In Year1958 (international geophysical year), the Sun was full of enormous spots, than I could not still see, and the idea I had of the telescope was that one of a tube full of lenses.

I remember of being remained enough amazed when I discovered that it could be constructed with only two lenses, and began immediately
to construct one.

Although it was better than that one of Galileo, it was really enough modest, and thought to buy a better one. I was young and without a money in my pocket, but my collection of stamps was worth as a 120 mm refractor, and I decided to buy it !

Meantime, I had learned from the books that the image of a point formed from an objective is not a mathematical point, but a point of ended dimensions, known as "diffraction image".
This it is formed of two parts: a central one (a false disc) caused from the surface of the objective, and a peripheral one (diffraction rings) caused from the edge of the objective.

After the buy of the telescope, the first what I made was to control if the star images looked like as the books descripted them. And I stated that many double stars were not so easy to resolve, because of the presence of those rings.

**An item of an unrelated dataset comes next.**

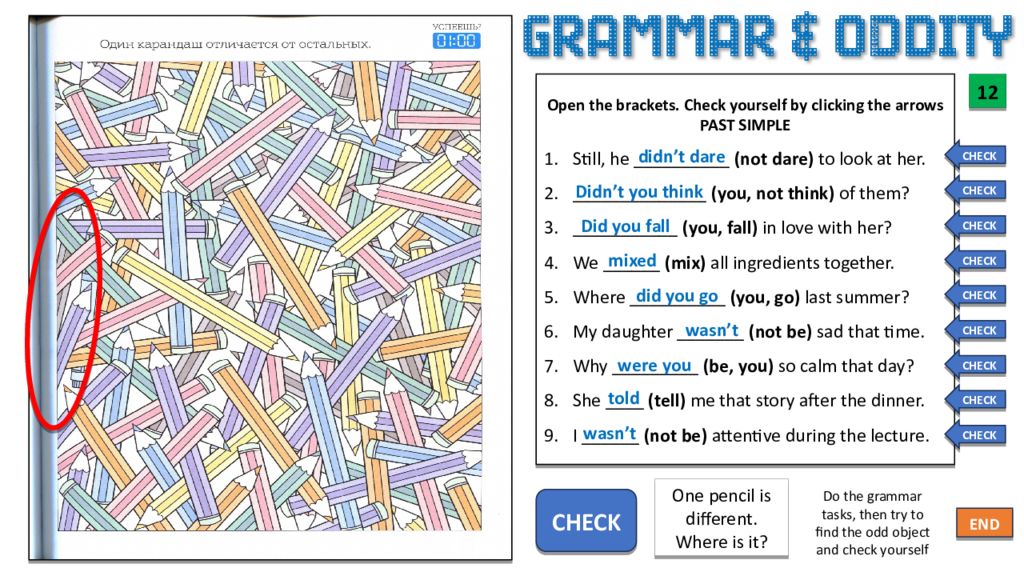This screenshot has width=1024, height=576.
Task: Click the pencils puzzle image
Action: (x=268, y=296)
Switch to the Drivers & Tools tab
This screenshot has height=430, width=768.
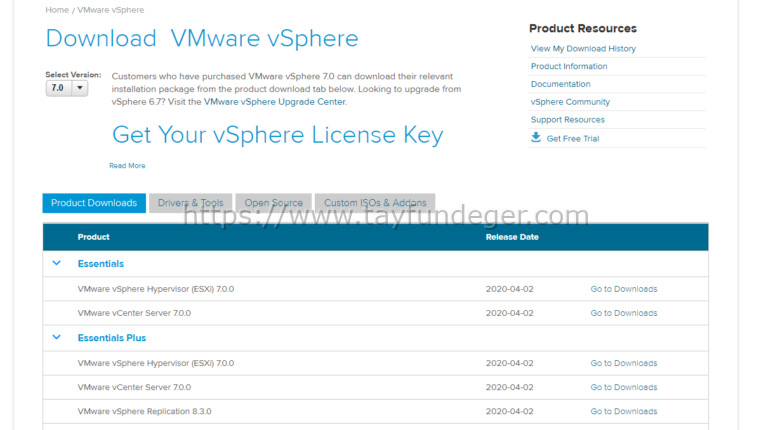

The intuition was therefore immediate: "how nice would it be, if the stars could be seen without those rings…"

But how to make it? Almost impossible, of course: how can I imagine a lens without edge?
But… thinking it well, it would be possible :
if I succeeded to find or to make to construct a degrading filter, more transparent in its center and darker in its edges…

I had made the invention of the century!

And as if it were not enough...  I found immediately a second way to resolve the problem:
if I constructed a lens with a transparent glass (the convergent one) and another of black glass (the divergent one), making so that the divergent has a minimal thickness near the center (= maximum transparency) and a much greater thickness to the edges (transparency = zero) I would obtain the same result. With a remarkable loss of brightness, obviously; but this would not be a problem for the observation of the Moon and, above all, of the Sun.

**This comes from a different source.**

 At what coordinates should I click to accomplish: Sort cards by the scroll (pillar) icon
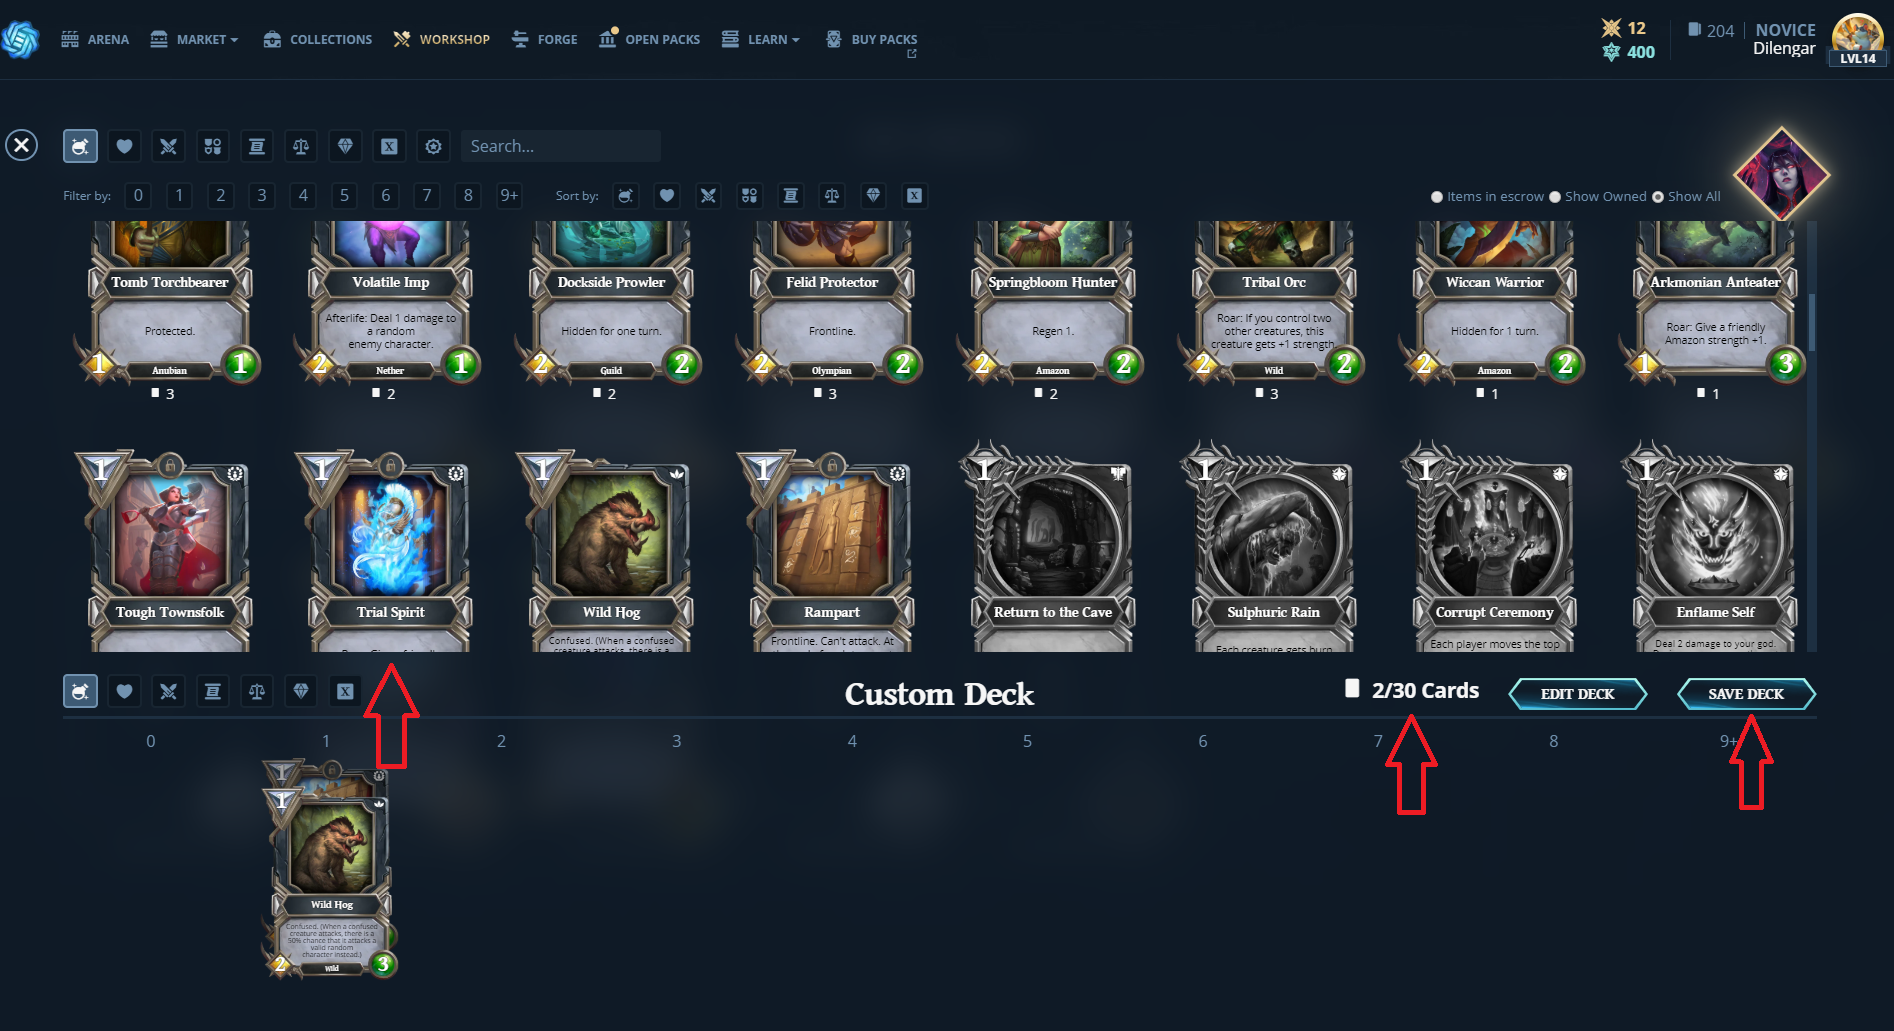tap(791, 196)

Very convinced, as I am still today,  50 years after, than it is much more difficult to patent an invention then to make it, I held it secret for some decade…until I turned up in the library of the Astronomical Observatory of La Plata, Argentina, the town where I had been destined as employer of the Italian Foreign Office.

I found a technical book  (*) where a technique was explained, called "apodization" (from Greek
α-ποδος = without feet), for the aspect of the graphic representation of the diffraction image  produced from an apodized lens.

Curious thing: the book in which this technique was explained was right of year 1958 !!

Enough curious is also to state as this technique is so little diffused.
In the common lenses it would be enough difficult to apply, due to the presence of the diaphragm, but in those astronomical ones, that are practically always used to full opening, would have to be more simple.

Perhaps you will say: it would be more opportune to make a larger telescope. And it can be true. But it is also true that a small, perfect telescope is ever better then a larger and imperfecter one. And the presence of rings is an imperfection…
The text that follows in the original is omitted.